> Dataset extract

★ ★ ★ ★

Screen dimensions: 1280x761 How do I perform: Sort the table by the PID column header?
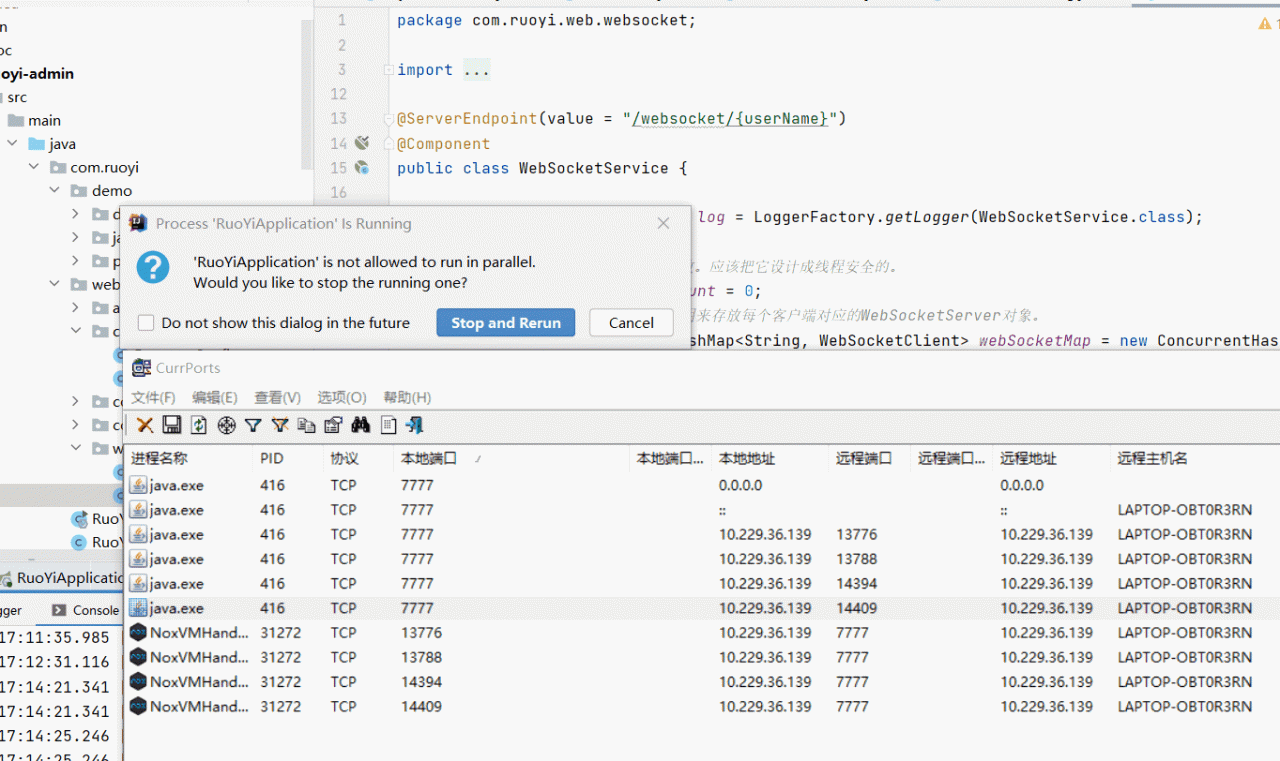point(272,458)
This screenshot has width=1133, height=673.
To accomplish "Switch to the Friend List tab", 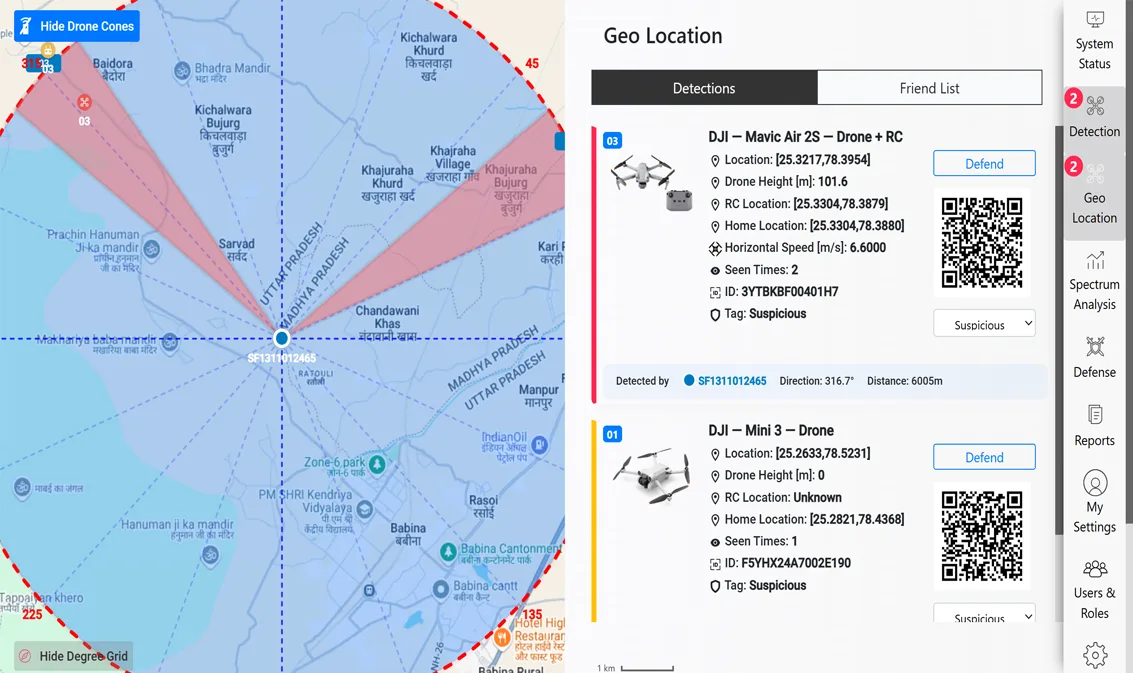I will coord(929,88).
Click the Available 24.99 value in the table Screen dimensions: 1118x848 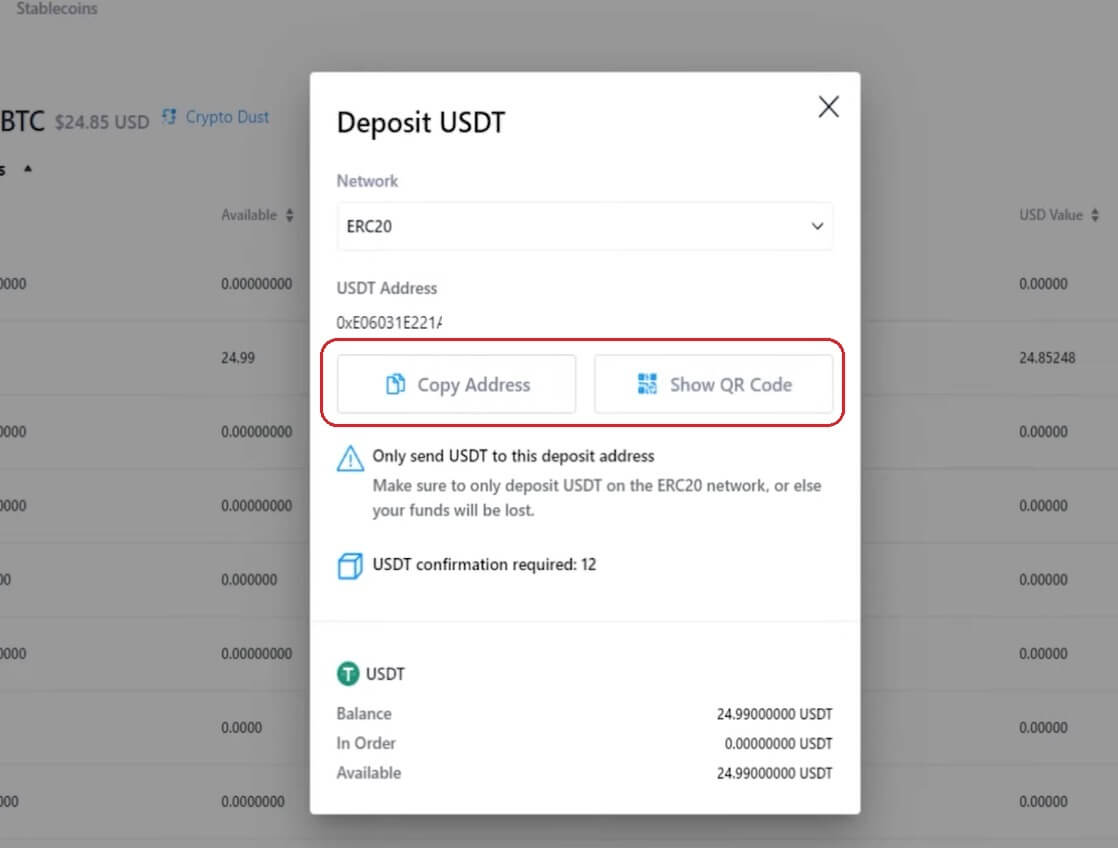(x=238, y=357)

★ ★ ★ ★

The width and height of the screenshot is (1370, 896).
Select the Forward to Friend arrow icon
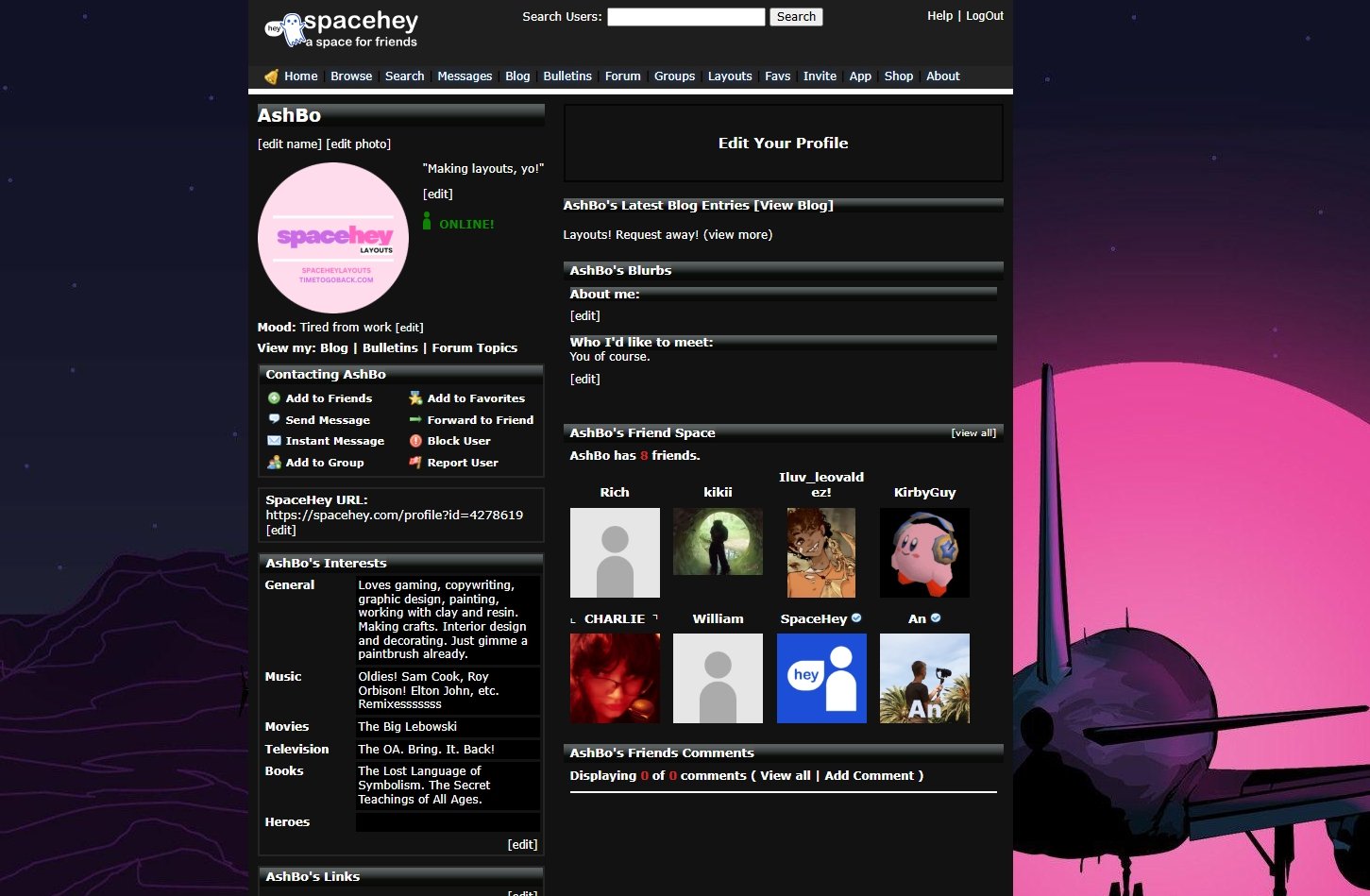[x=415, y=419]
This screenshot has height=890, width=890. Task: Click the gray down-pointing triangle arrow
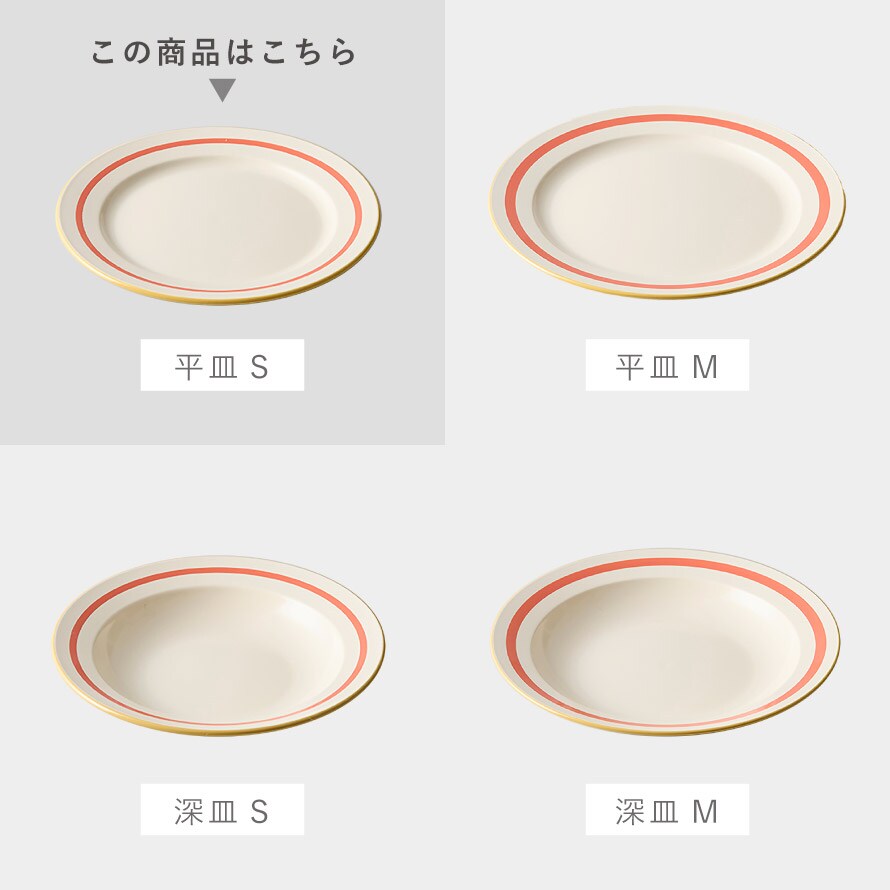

★ ★ ★ ★

> Task prompt
Put the lines of the listing above, from the line containing "The width and" through the line containing "This screenshot has height=890, width=890.", into a Markdown table with the columns Row and Text, including both of those lines and skipping any blank lines. Omit the pictures.

> Correct response
| Row | Text |
|---|---|
| 1 | The width and height of the screenshot is (1370, 896). |
| 2 | Select the Forward to Friend arrow icon |
| 3 | [x=415, y=419] |
| 4 | This screenshot has height=890, width=890. Task: Click the gray down-pointing triangle arrow |